An accepted user-level solution to this issue is to use multiple sockets in parallel, but that has its own issues, such as breaking fairness and not working well with the stream model. I can explain this more if you want, too, just let me know.
There are other problems with TCP, such as
slow start being, well, slow to converge on high-BDP networks,
bad performance in the face of random packet loss (e.g., TCP over Wi-Fi),
congestion control algorithms being too conservative (IMO, not everyone needs to agree on the same congestion control protocol for it to work well, it just needs to converge to network conditions faster, better differentiate types of loss, and yield to fairness more quickly),
TCP features such as selective ACKs not being widely used,
default TCP socket settings sucking and requiring a lot of tuning to get right,
crap with NAT that can’t be circumvented at the user level (UDP-based stream protocols can do rendezvous connections to get around NAT), and more.
People write whole papers on all these things. Problem is most of the public research exists as a shitty academic papers you wouldn’t probably bother reading anyway, and most of the people actually studying this stuff in-depth and coming up with solutions are private researchers and engineers working for companies like Google.
The last paragraph is a good reason why there should be a “No BS guide to computer systems”. I bet I can show services at all layers of the OSI stack and really go into details. The sockets are pretty cool.
pjscott describes the crypto stack in just one sentence:
Their crypto stuff looks pretty reasonable. Key exchange uses ECDH with either the P-256 or curve25519 polynomials. Once the session key is established, it’s encrypted with AES-128 and authenticated with either GCM or HMAC-SHA256. None of this is implemented yet, but it’s at least cause for hope.
latitude also gives other considerations about doing crypto over the Internet.
I’ll tell you a dirty little secret of the protocol design.
Say, you want to design a protocol with reliable delivery and/or loss detection. You will then have ACKs, send window and retransmissions. Guess what? If you don’t follow windowing semantics of TCP, then one of two things will happen on saturated links – either TCP will end up with all the bandwidth or you will.
So – surprise! – you have no choice but to design a TCP clone.

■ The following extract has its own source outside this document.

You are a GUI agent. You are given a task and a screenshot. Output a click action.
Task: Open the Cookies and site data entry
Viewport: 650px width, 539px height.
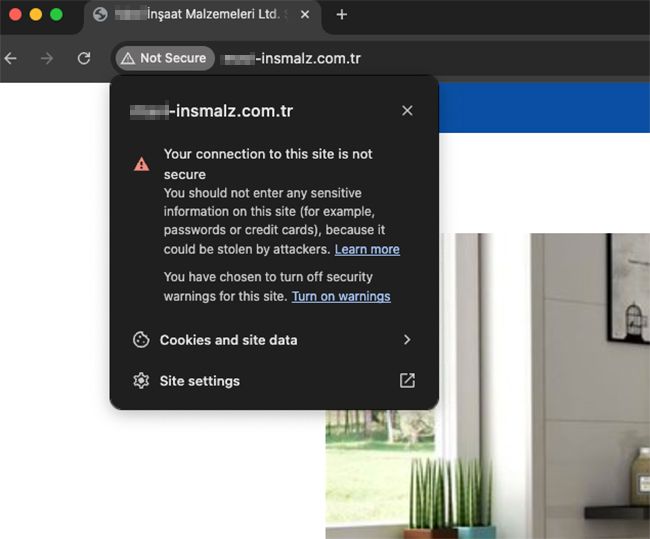coord(228,340)
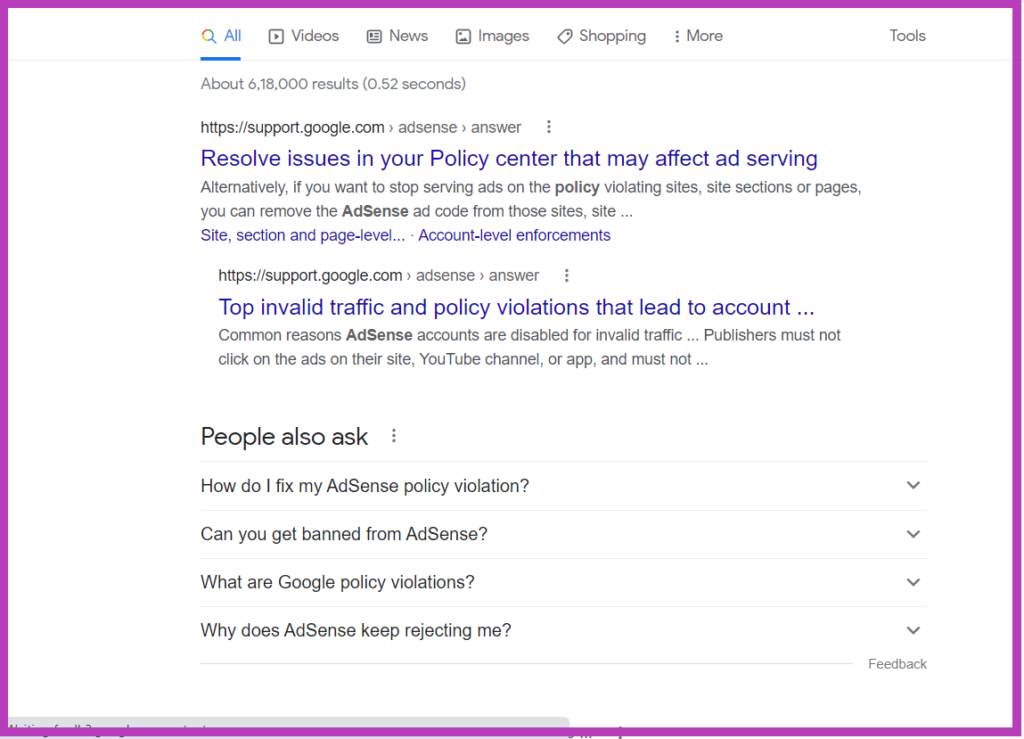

That said, there is a fundamental problem with TCP, when it’s used for carrying secure connections. Since TCP acts as a pure transport protocol, it has no per-packet authentication and so any connection can be trivially DoS’d with a single fake FIN or RST packet. There are ways to solve this, e.g. by reversing the TCP and security layers and running TCP over ESP-over-UDP or TLS-over-UDP (OpenVPN protocol). This requires either writing a user-space TCP library or doing some nasty tunneling at the kernel level, but even as cumbersome as this is, it’s still not a reason enough to re-invent the wheel. Also, if you want compression, it’s readily available in TLS or as a part of IPsec stack (IPcomp). If you want FEC, same thing – just add a custom transform to TLS and let the client and server negotiate if to use it or not.
I mean, every network programmer invents a protocol or two in his lifetime. It’s like a right of passage and it’s really not a big deal.
I learned stuff today. I hope you guys learned something too.